Really? Whoever showed this to be true? Marxists who agree with this bourgeois opinion need to provide evidence that this is true — any empirical evidence at all that the dollar gives gold its value, not the other way around. There are dozens of currencies in use today and hundreds in the last 200 years. Communists who mindlessly repeat the bullshit spewed by bourgeois economists need to show — employing actual empirical data, not their fevered delusions — how any currency in the world market today — from the dollar, to the euro, to the yen, or yuan — gives gold its value.
You fuckers using M.E.L.T. theory need to prove it or pack your shit and go back to the university cubicle where you fuckers belong.
There is no question at all that Americans are doing twice as much labor, producing 2.5 times as much output, for wages that are a fifth of what they were in 1964. Longer hours of labor has done nothing to increase wages; instead they have been accompanied by a continuous fall in wages. That 80 percent fall in wages between 1970 and 2012 had to go somewhere — if it did not go to the wages, then where?
There is no question what has happened in the past fifty years: every hour of additional labor has been diverted to profits and fascist state spending. The argument of the Republicans is that increased profits is necessary to the increase employment of the working class. The argument of the Democrats is that increased fascist state spending is necessary to increase the material living standard of the working class. In fact what is demonstrated in the data is that increased labor by the working class only increases profits and fascist state spending. Increased hours of labor does nothing for the working class but make it poorer — there is no trickle down.

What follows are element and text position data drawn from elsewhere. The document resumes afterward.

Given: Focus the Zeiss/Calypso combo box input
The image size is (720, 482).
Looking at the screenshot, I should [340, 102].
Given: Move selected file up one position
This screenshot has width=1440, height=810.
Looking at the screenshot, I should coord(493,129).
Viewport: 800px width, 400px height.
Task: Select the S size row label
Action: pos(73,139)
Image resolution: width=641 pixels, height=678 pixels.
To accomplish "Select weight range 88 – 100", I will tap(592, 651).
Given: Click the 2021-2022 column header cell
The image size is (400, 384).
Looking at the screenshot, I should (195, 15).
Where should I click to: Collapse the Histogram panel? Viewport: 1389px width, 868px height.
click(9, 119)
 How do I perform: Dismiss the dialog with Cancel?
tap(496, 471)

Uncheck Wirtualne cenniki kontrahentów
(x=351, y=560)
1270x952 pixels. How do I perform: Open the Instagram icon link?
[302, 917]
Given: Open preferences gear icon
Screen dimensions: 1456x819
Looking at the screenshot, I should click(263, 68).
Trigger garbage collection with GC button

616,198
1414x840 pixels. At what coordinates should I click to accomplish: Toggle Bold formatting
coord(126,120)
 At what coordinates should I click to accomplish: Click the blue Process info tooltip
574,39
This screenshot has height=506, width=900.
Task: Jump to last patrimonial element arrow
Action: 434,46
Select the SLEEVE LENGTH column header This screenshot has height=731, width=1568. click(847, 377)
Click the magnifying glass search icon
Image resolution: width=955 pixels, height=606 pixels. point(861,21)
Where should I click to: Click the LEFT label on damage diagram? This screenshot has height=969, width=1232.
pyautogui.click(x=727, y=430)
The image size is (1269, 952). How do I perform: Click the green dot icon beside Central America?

What is so fascinating about this is that every statistic I have mentioned comes down to the same thing, which every communist researcher knows to be true. There has only been a deterioration of the condition of the working class over the past fifty years. However, no communist researcher ever seems to ever make the connection between this fact the working class is poorer today than fifty years ago and the increase in hours of labor over the same period. The cause of our increasing poverty is always attributed to some cause other than labor. Dumenil and Levy for instance argue:
“The new configuration of income distribution was the outcome of various converging trends. Strong pressure was placed on the mass of salaried workers, which helped restore profit rates from their low levels of the 1970s or, at least, to put an end to their downward trend. The opening of trade and capital frontiers paved the way to large investments in the regions of the world where prevailing social conditions allowed for high returns, thus generating income flows in favor of the U.S. upper classes (and broader groups that benefit to some extent by capital income). Free trade increased the pressure on workers, the effect of the competition emanating from countries where labor costs are low. Large capital income flows also derived from the growing indebtedness of households and the government. Extreme degrees of sophistication and expansion of financial mechanisms were reached after 2000, allowing for tremendous incomes in the financial sector and in rich households. The crisis, finally, revealed that a significant fraction of these flows of income were based on dubious profits, due to an increasing overvaluation of securities.”
So what is missing here? In all the talk of “new configurations of income distribution”, “income flows”, and “financial mechanisms”, the two writers produce a book totaling hundreds of pages and never even once mention that total hours of labor and that the productivity of this labor have both doubled in the past fifty years. This is entirely laughable, since Marxism asserts that it uses ‘labor’ theory in its analysis. How can you argue you use labor theory if you never actually look at labor itself?
How does that work? Are we just supposed to take your word that you employ labor theory when you never actually mention labor? Do you think we are so dumbed down by phony debates in DC, we will just accept any assertion you make?